▶ Required actions:
A. Could you reproduce word for word the part of the passage on x-rays and cervical spine injuries that begins at the words "When such plain" and stops after "and Quality (HS08239)."?
B. Can you carry the passage on x-rays missing cervical spine injuries further, picking up after its last sentence?

Plain x-rays often do not reveal certain types of cervical spine injuries in victims of blunt trauma

Plain x-rays frequently fail to reveal cervical spine injuries (CSIs) of blunt trauma victims, especially injuries to the vertebral lamina and lateral masses. Most of these missed injuries are secondary injuries in patients whose primary injury has been identified by the x-ray. However, in a minority of injured patients, plain x-rays fail to detect any injury.

When such plain x-rays appear normal, the search for CSI may be terminated, with no further use of other imaging technologies such as magnetic resonance imaging. For this reason, clinicians should focus on these two high-risk areas when reviewing plain spinal x-rays of blunt trauma victims, suggest the authors of a recent study supported by the Agency for Healthcare Research and Quality (HS08239).

▶ Provided data:
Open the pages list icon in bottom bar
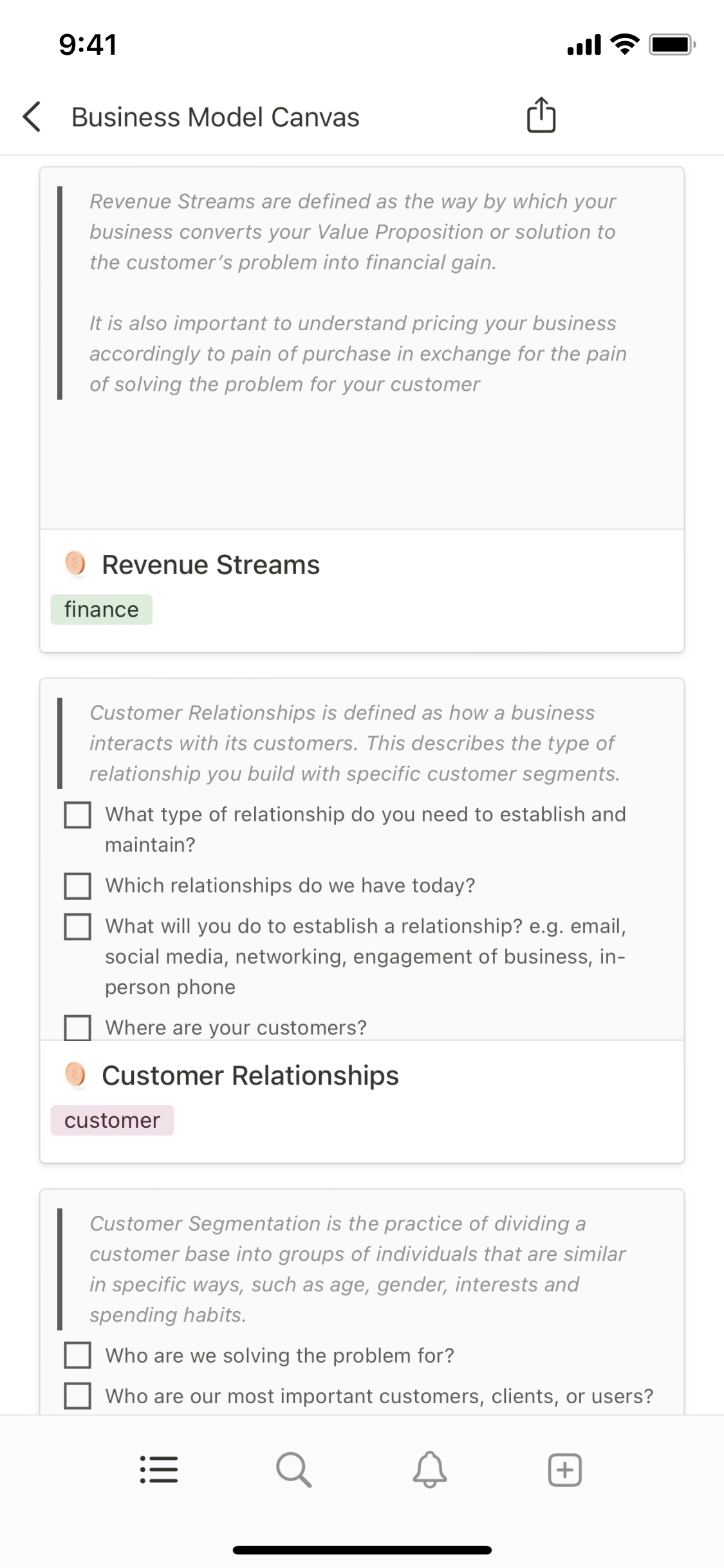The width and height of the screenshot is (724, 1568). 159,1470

---

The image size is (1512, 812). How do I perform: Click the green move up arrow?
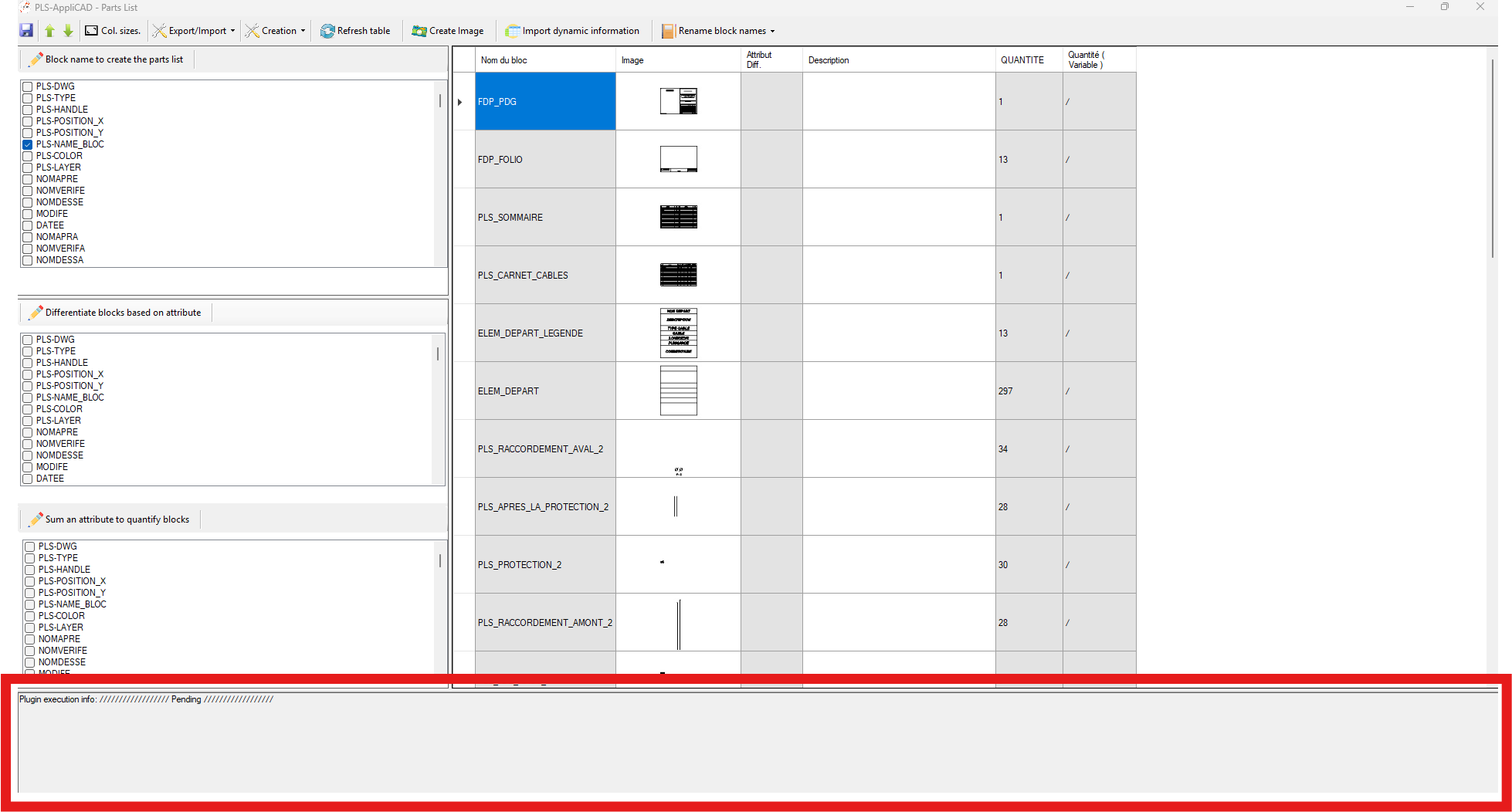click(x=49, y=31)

--

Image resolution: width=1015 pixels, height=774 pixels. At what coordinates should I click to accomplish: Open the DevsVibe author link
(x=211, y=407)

▶ Results of the tasks:
A.
When such plain x-rays appear normal, the search for CSI may be terminated, with no further use of other imaging technologies such as magnetic resonance imaging. For this reason, clinicians should focus on these two high-risk areas when reviewing plain spinal x-rays of blunt trauma victims, suggest the authors of a recent study supported by the Agency for Healthcare Research and Quality (HS08239).

B.
William R. Mower, M.D., of the University of California, Los Angeles School of Medicine, and his colleagues reviewed all types of x-rays performed on blunt trauma victims at 21 hospitals to compile an exhaustive list of all CSIs sustained by each individual. They then compared these injuries with the injuries detected by plain x-ray alone. Plain x-rays revealed 702 of 1,056 CSIs. Plain films failed to detect 98 injuries (occult) present in 60 patients (10.5 percent) and 256 secondary injuries in 510 patients (89.5 percent) who had a visible (sentinel) injury identified. Plain x-rays failed to reveal 58 percent of lateral mass injuries and 64 percent of lamina injuries, making these the most frequent sites of missed injury.

For more information, see "Occult and secondary injuries missed by plain radiography of the cervical spine in blunt trauma patients," by Dr. Mower, John Y. Oh, B.S., Michael I. Zucker, M.D., and Jerome R. Hoffman, M.D., in Emergency Radiology 8, pp. 200-206, 2001.